**PROBLEM DESCRIPTION**
Could you reproduce all of the data below word for word, leaving out the pictures?

**SUPPLIED DATA**
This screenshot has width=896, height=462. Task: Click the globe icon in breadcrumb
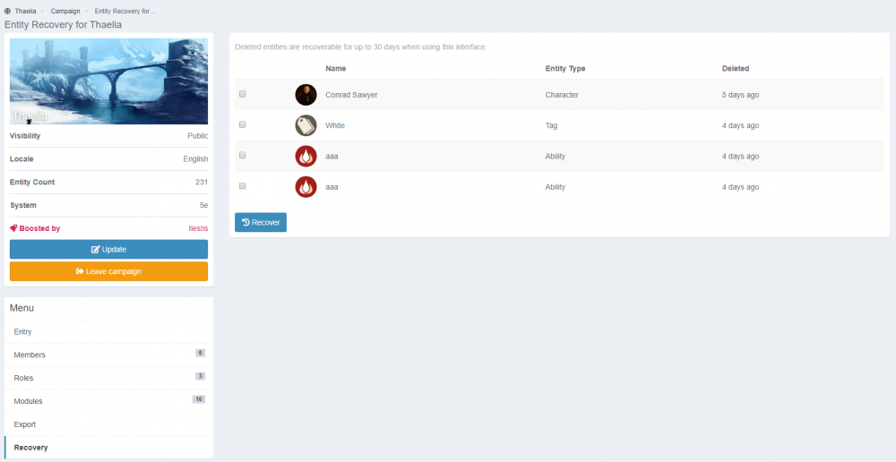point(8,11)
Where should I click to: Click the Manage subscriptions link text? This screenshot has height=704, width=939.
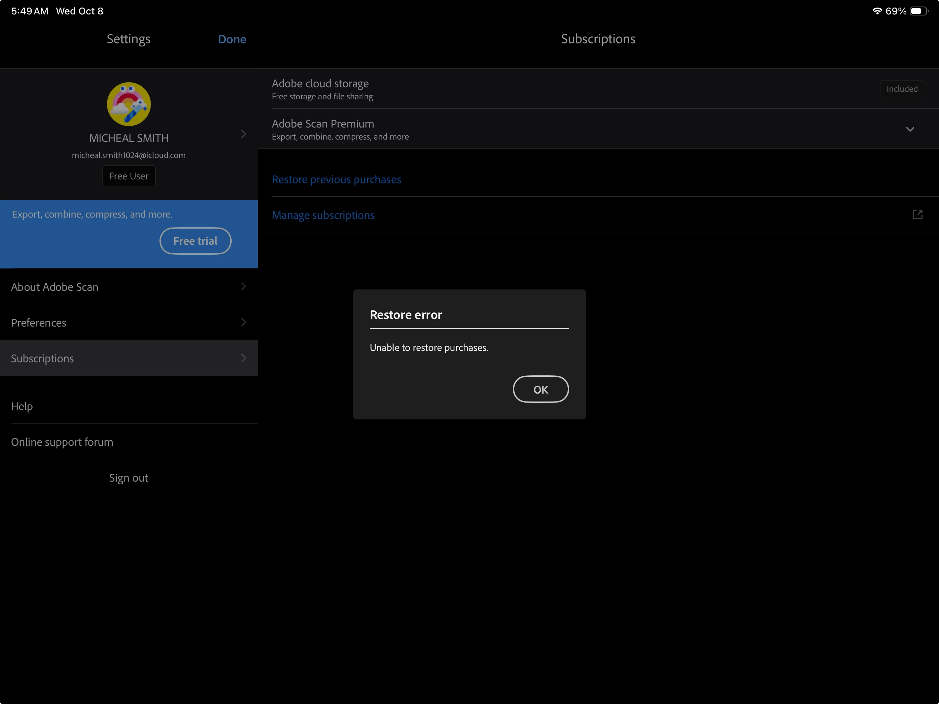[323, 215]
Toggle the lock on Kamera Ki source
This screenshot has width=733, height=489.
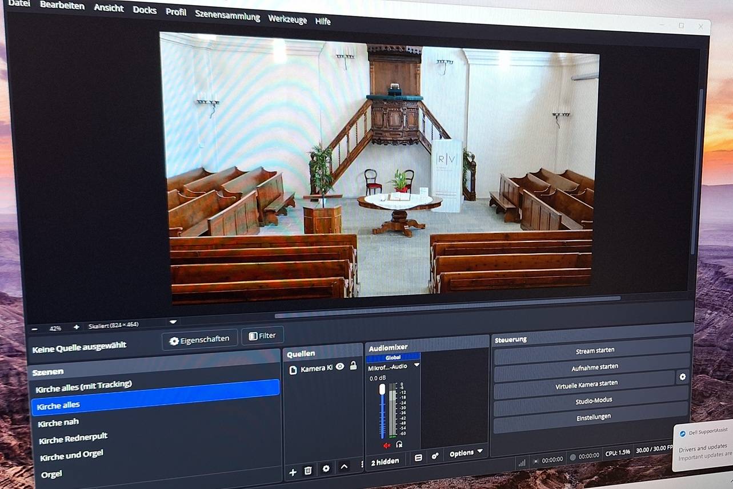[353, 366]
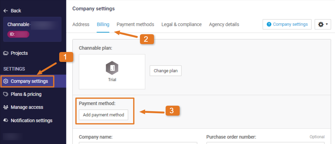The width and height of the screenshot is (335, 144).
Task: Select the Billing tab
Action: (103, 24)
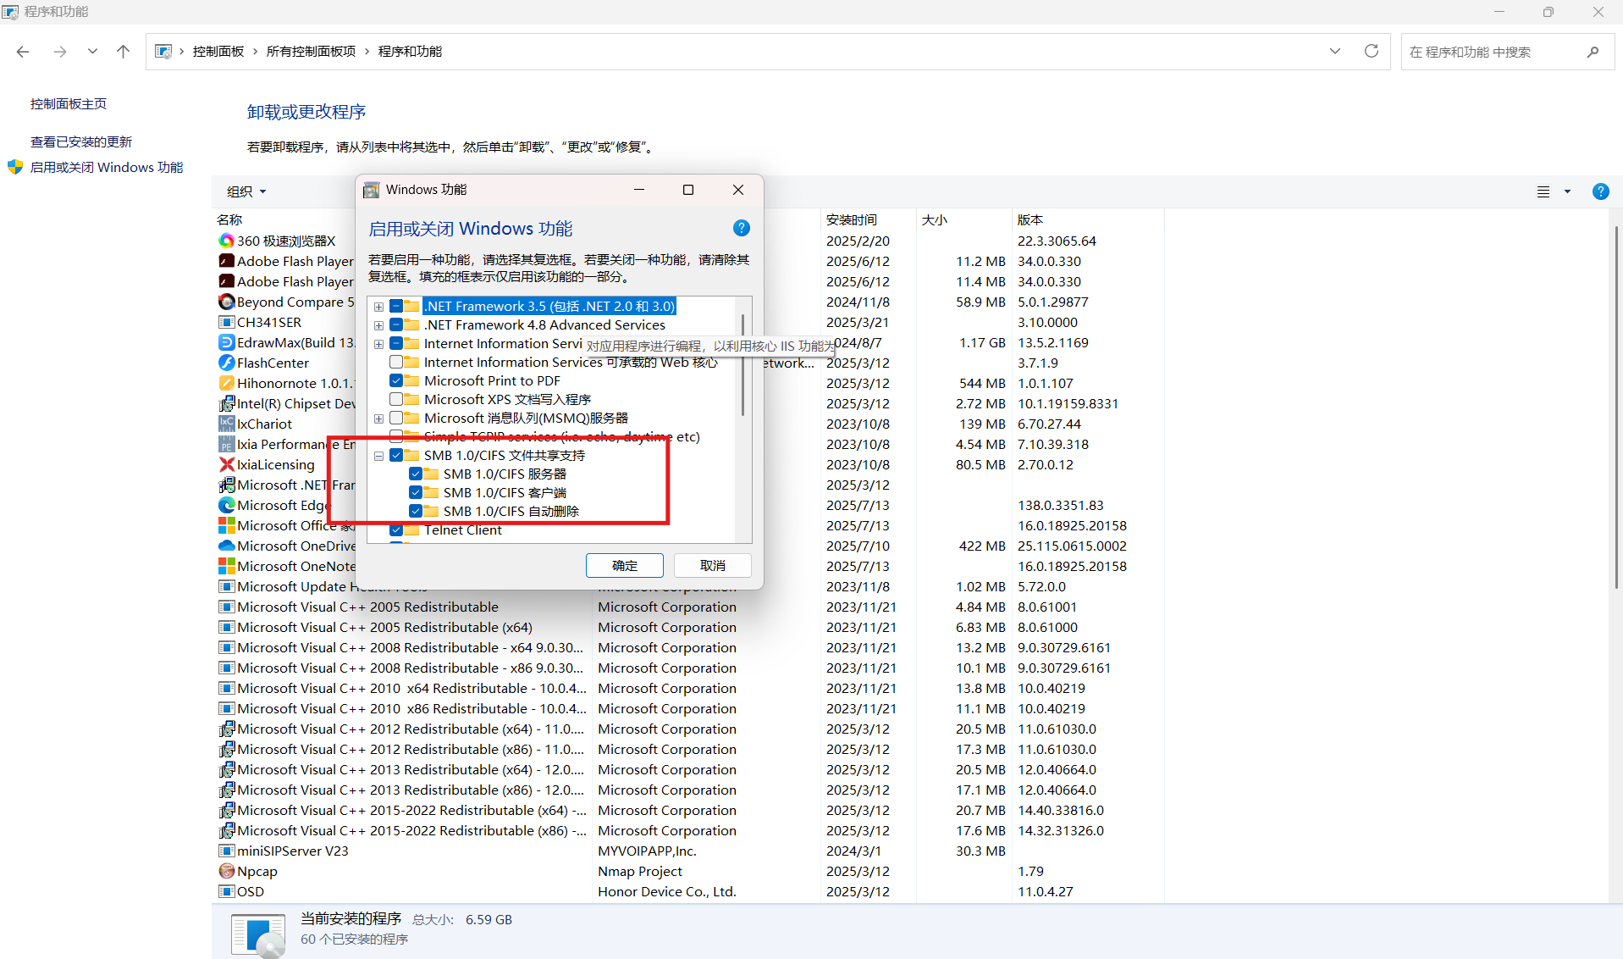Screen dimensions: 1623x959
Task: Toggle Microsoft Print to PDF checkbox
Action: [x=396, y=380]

**ANSWER TO THIS TASK**
This screenshot has width=896, height=462. Task: Click the globe icon in breadcrumb
point(8,11)
Where should I click to: Click the Manage subscriptions link text? This screenshot has height=704, width=939.
[323, 215]
Toggle the lock on Kamera Ki source
This screenshot has width=733, height=489.
[353, 366]
The width and height of the screenshot is (335, 144).
Task: Select the Billing tab
Action: (103, 24)
Screen dimensions: 1623x959
Task: Toggle Microsoft Print to PDF checkbox
Action: [x=396, y=380]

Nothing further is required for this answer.